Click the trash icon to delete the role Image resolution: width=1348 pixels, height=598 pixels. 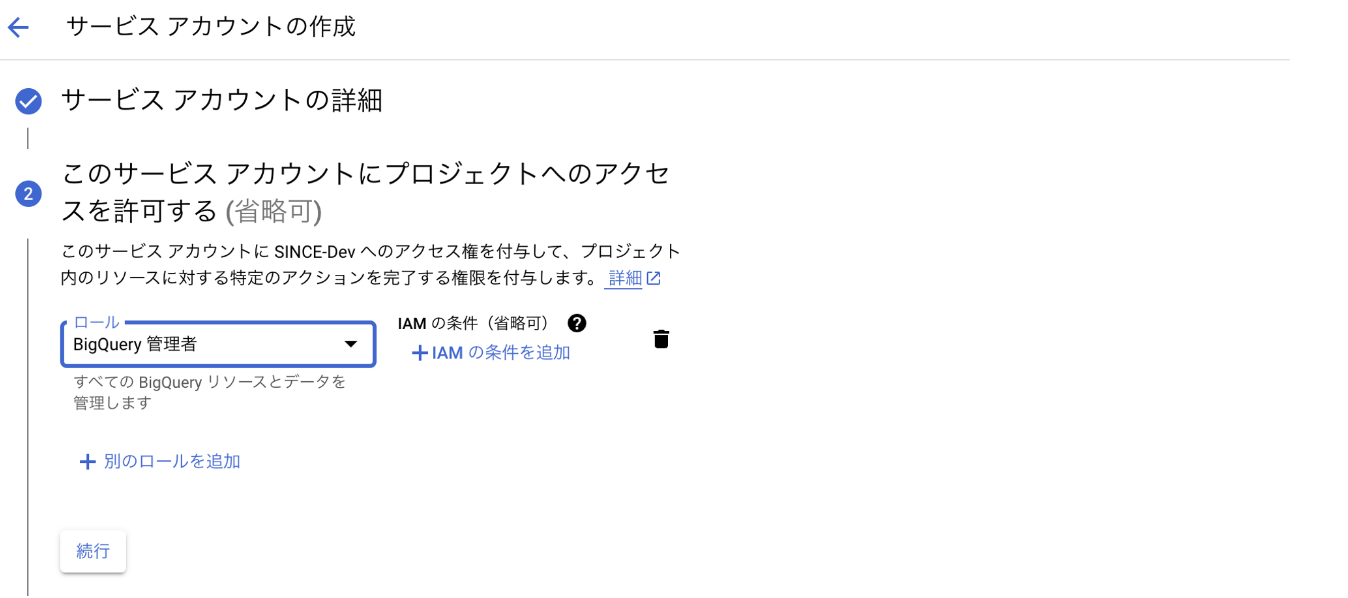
******
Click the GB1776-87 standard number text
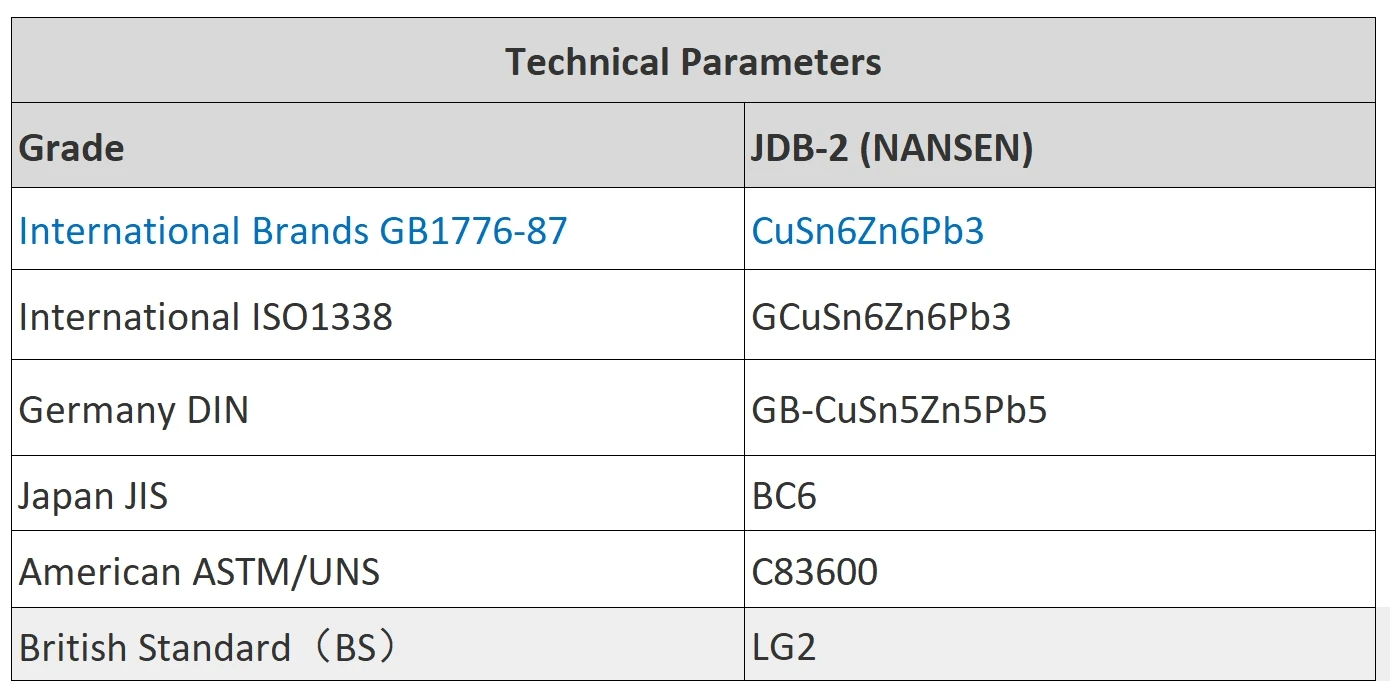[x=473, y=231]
******
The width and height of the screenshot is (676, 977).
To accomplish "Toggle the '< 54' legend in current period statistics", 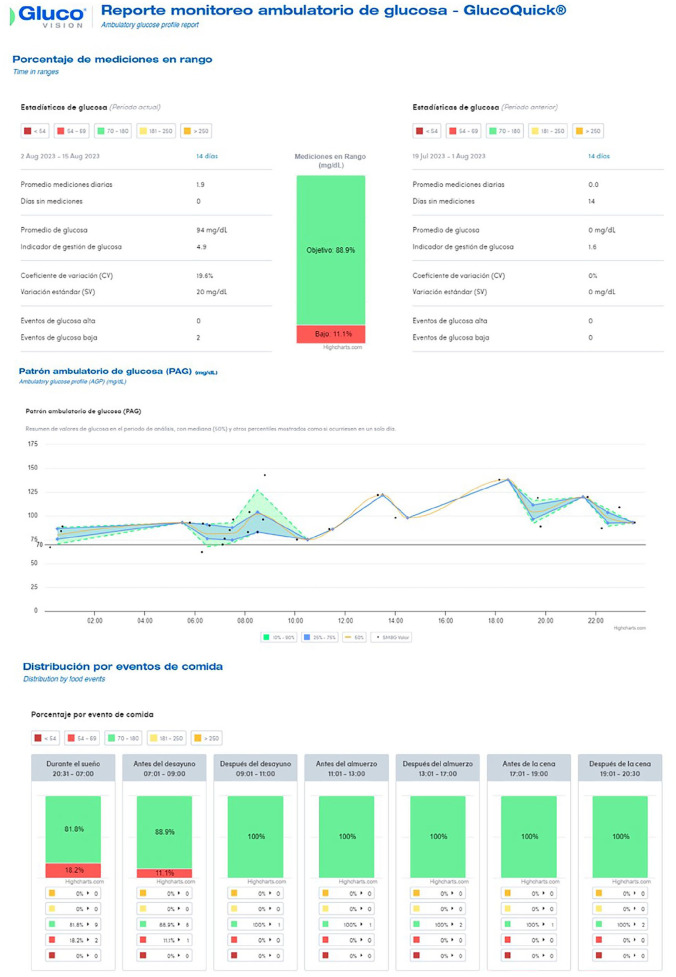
******
WORK INSTRUCTIONS: Pictures excluded, transcribe the listing above exactly from the line with "The width and" through the line with "54' legend in", and no further.

RESULT OF THIS TASK:
The width and height of the screenshot is (676, 977).
To accomplish "Toggle the '< 54' legend in current period statistics", 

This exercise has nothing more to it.